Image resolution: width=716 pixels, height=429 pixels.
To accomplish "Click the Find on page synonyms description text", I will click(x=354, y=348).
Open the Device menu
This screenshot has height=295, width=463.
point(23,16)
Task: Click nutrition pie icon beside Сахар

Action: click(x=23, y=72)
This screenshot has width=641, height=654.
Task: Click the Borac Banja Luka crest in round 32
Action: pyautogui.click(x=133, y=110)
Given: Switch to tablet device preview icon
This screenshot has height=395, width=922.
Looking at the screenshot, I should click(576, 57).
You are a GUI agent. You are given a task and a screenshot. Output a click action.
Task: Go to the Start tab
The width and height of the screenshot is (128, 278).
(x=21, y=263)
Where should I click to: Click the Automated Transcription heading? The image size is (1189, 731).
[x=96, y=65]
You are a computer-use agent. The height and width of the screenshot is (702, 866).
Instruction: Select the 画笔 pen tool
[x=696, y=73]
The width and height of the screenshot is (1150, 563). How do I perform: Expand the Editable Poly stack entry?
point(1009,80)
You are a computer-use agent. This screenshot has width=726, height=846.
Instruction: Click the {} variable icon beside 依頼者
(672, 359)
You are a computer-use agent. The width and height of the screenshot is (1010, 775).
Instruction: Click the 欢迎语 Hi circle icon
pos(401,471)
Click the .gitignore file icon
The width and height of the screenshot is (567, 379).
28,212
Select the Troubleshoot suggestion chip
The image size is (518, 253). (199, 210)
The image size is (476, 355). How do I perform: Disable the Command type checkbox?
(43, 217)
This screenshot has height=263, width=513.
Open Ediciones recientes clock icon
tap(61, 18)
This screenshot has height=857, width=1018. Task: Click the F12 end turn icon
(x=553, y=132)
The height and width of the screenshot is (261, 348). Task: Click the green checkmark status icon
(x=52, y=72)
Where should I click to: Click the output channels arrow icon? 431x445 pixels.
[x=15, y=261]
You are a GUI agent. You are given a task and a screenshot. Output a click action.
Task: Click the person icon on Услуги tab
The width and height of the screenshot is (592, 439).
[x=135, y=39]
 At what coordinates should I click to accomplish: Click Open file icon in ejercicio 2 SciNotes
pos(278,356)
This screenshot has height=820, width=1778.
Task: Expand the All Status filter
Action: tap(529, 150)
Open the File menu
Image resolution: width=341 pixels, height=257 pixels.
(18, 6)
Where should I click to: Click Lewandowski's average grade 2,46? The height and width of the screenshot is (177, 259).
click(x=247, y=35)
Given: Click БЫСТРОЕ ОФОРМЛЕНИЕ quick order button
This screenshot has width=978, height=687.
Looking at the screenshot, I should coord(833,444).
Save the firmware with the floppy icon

——————

• [Objective]
Reproduce all of the rows above, character for character, with nothing changed or left out.

• [Response to this exercise]
Image resolution: width=716 pixels, height=429 pixels.
To accomplish "Click the Find on page synonyms description text", I will click(x=354, y=348).
Open the Device menu
This screenshot has height=295, width=463.
point(23,16)
Task: Click nutrition pie icon beside Сахар

Action: click(x=23, y=72)
This screenshot has width=641, height=654.
Task: Click the Borac Banja Luka crest in round 32
Action: pyautogui.click(x=133, y=110)
Given: Switch to tablet device preview icon
This screenshot has height=395, width=922.
Looking at the screenshot, I should click(576, 57).
You are a GUI agent. You are given a task and a screenshot. Output a click action.
Task: Go to the Start tab
The width and height of the screenshot is (128, 278).
(x=21, y=263)
Where should I click to: Click the Automated Transcription heading? The image size is (1189, 731).
[x=96, y=65]
You are a computer-use agent. The height and width of the screenshot is (702, 866).
Instruction: Select the 画笔 pen tool
[x=696, y=73]
The width and height of the screenshot is (1150, 563). How do I perform: Expand the Editable Poly stack entry?
point(1009,80)
You are a computer-use agent. This screenshot has width=726, height=846.
Instruction: Click the {} variable icon beside 依頼者
(672, 359)
You are a computer-use agent. The width and height of the screenshot is (1010, 775).
Instruction: Click the 欢迎语 Hi circle icon
pos(401,471)
Click the .gitignore file icon
The width and height of the screenshot is (567, 379).
28,212
Select the Troubleshoot suggestion chip
The image size is (518, 253). (199, 210)
The image size is (476, 355). How do I perform: Disable the Command type checkbox?
(43, 217)
This screenshot has height=263, width=513.
Open Ediciones recientes clock icon
tap(61, 18)
This screenshot has height=857, width=1018. Task: Click the F12 end turn icon
(x=553, y=132)
The height and width of the screenshot is (261, 348). Task: Click the green checkmark status icon
(x=52, y=72)
Where should I click to: Click the output channels arrow icon? 431x445 pixels.
[x=15, y=261]
You are a GUI agent. You are given a task and a screenshot. Output a click action.
Task: Click the person icon on Услуги tab
The width and height of the screenshot is (592, 439).
[x=135, y=39]
 At what coordinates should I click to accomplish: Click Open file icon in ejercicio 2 SciNotes
pos(278,356)
This screenshot has height=820, width=1778.
Task: Expand the All Status filter
Action: tap(529, 150)
Open the File menu
Image resolution: width=341 pixels, height=257 pixels.
(18, 6)
Where should I click to: Click Lewandowski's average grade 2,46? The height and width of the screenshot is (177, 259).
click(x=247, y=35)
Given: Click БЫСТРОЕ ОФОРМЛЕНИЕ quick order button
This screenshot has width=978, height=687.
Looking at the screenshot, I should coord(833,444).
Save the firmware with the floppy icon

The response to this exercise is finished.